Need some opionions here\ help. Current setup house built in 1959 walk out cellar on 1 side. Chimney for wood on this side 3 flues. Open fireplace in living room 1 .flue # 2 and 3 are in cellar 2 is open fireplace and 3 is 6" hole for woodstovepipe above and to the right. My oil furnace for hot water baseboard is at the other end of house guessing 40 ft away. Not allowed outside wood furnace here in this town. Can't insulate cellar due to living in flood zone. So I have indoor wood furnace burns up to 32" log normally once I get a good coal bed I can leave for work 530 to 6 am and come home between 4 to 5 pm and I still load up and it goes. Average burn around 6 cords whether cold or warmer winter's. Stove is in cellar. My idea was to figure out some type of stove to heat water into bulk tank then from there to a plate exchanger to hook baseboard into it. Everything in this house is room with a door hallways even have doors. Kitchen has doors. Kitchen is always cold living room is always hot wood stove underneath. And our master bedroom gets chilly to. Still on teen nights my oil furnace comes on drives me crazy.
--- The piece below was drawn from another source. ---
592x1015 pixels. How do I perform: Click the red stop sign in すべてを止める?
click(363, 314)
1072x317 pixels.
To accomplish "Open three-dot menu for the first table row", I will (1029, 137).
You have a forced air furnace, or a wood fired "boiler"? It doesn't work good? If you are saying you want to install a wood fired "boiler" that charges a large insulated water tank that then feeds the baseboards...that is a system that works well...can get spendy to install though.
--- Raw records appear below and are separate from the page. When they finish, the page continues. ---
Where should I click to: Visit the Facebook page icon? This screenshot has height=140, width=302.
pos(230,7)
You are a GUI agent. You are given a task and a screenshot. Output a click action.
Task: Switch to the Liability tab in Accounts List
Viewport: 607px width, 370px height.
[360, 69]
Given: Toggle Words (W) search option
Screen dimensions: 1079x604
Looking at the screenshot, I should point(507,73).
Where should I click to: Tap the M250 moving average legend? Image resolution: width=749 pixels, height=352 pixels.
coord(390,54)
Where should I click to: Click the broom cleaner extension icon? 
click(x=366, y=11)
its possible to run a loop through the plenum of your current wood furnace to charge an insulated tank and then feed your existing system though a heat exchanger from that. Your Oil fired system is likely a closed loop system. the wood section would likely need to be and open system.
From what I have read, that would make enough heat for domestic hot water...not nearly enough BTU's to feed a baseboard though...
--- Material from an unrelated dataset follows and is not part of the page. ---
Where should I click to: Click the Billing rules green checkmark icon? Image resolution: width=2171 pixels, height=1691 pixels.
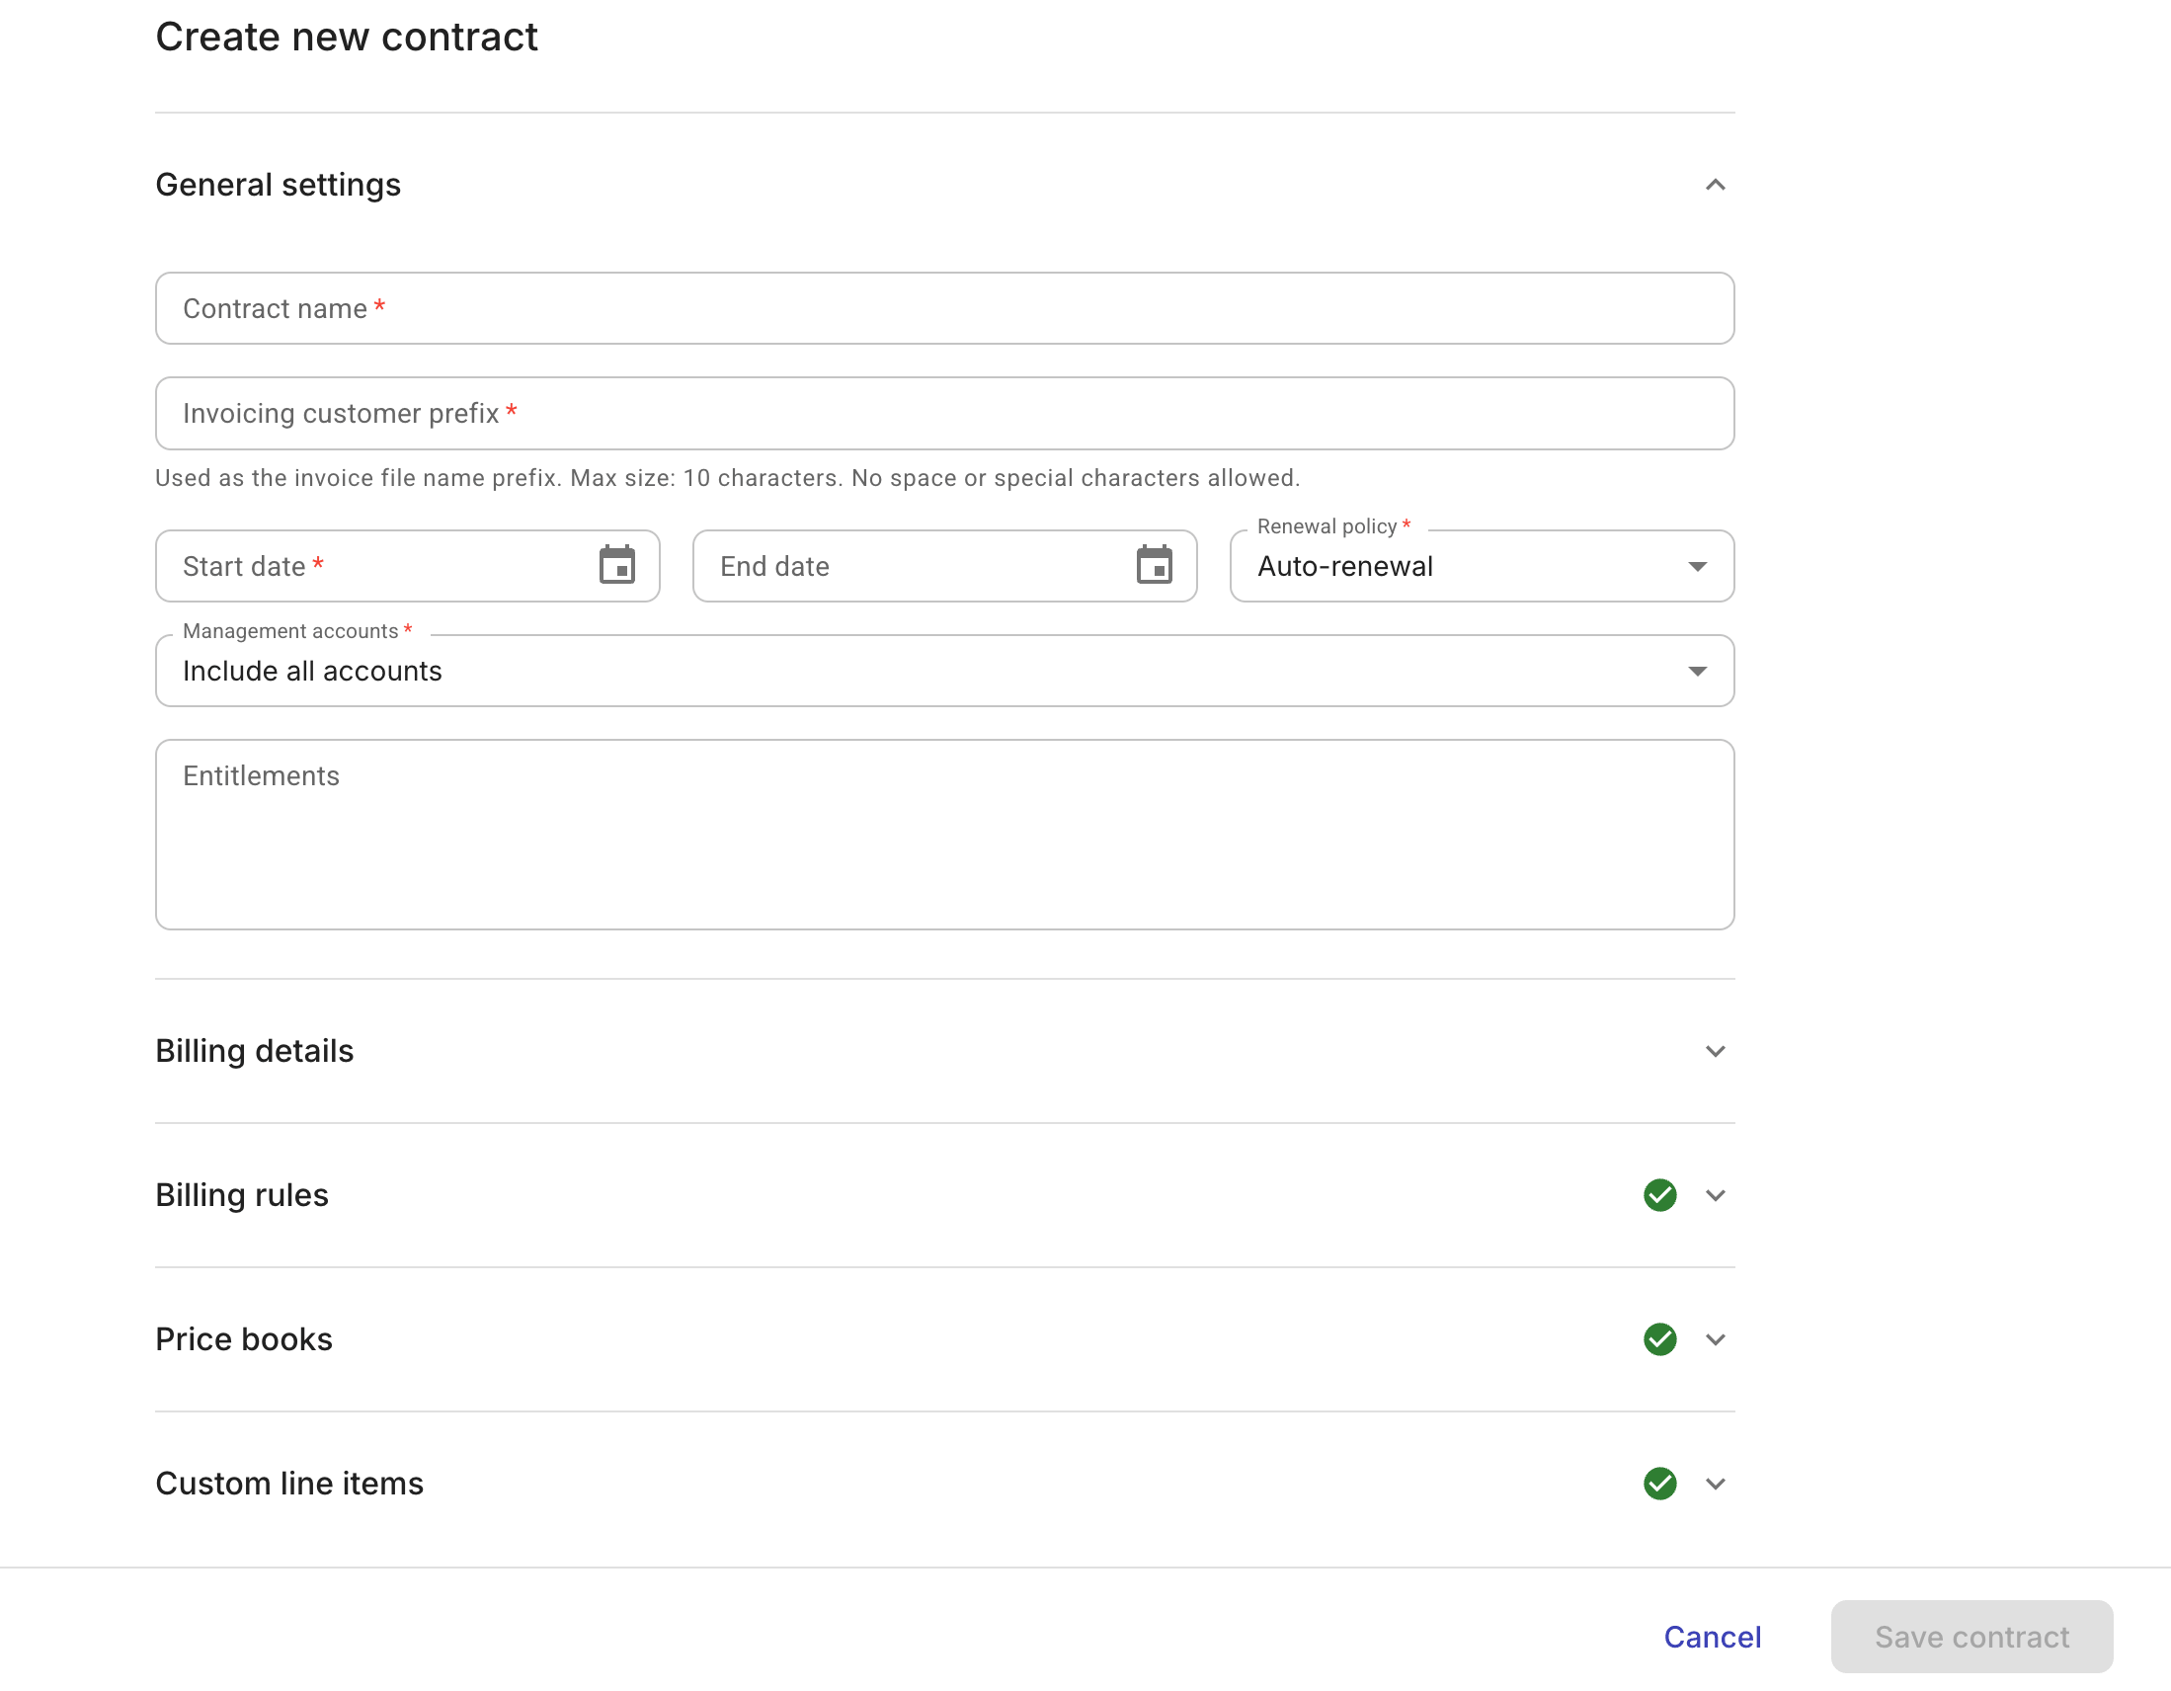[x=1659, y=1195]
So isn't a plate exchanger to keep the open system wood stove and the closed system hot water base board separate. One of these
Let's work this backwards, easiest first. 1.) Use existing circulation pump to pump water through plate exchanger from storage tank into cold side of boiler. 2.) Install storage tank to hold water heater from wood burner. 3.) Install circulation pump to pump water between tank and wood burner. 4.) Some sort of air to water heat exchanger to pull heat from wood burner to water.
Look here...Amish made... Boilers & Accessories ... also ... Hot Water Tanks / Canners | Hitzer ... maybe those links can give you some ideas. Both are Amish built.
Being from the north East you should have no shortage of Amish stoves/experience near you. Not sure if the links provide you with what you need, but hopefully you can get some ideas. DSM has some heat exchangers to look at. If you’re near New York try Miller’s ???(hardware maybe)...name of the place fails me at the moment. It’s a stove shop and hardware of sorts.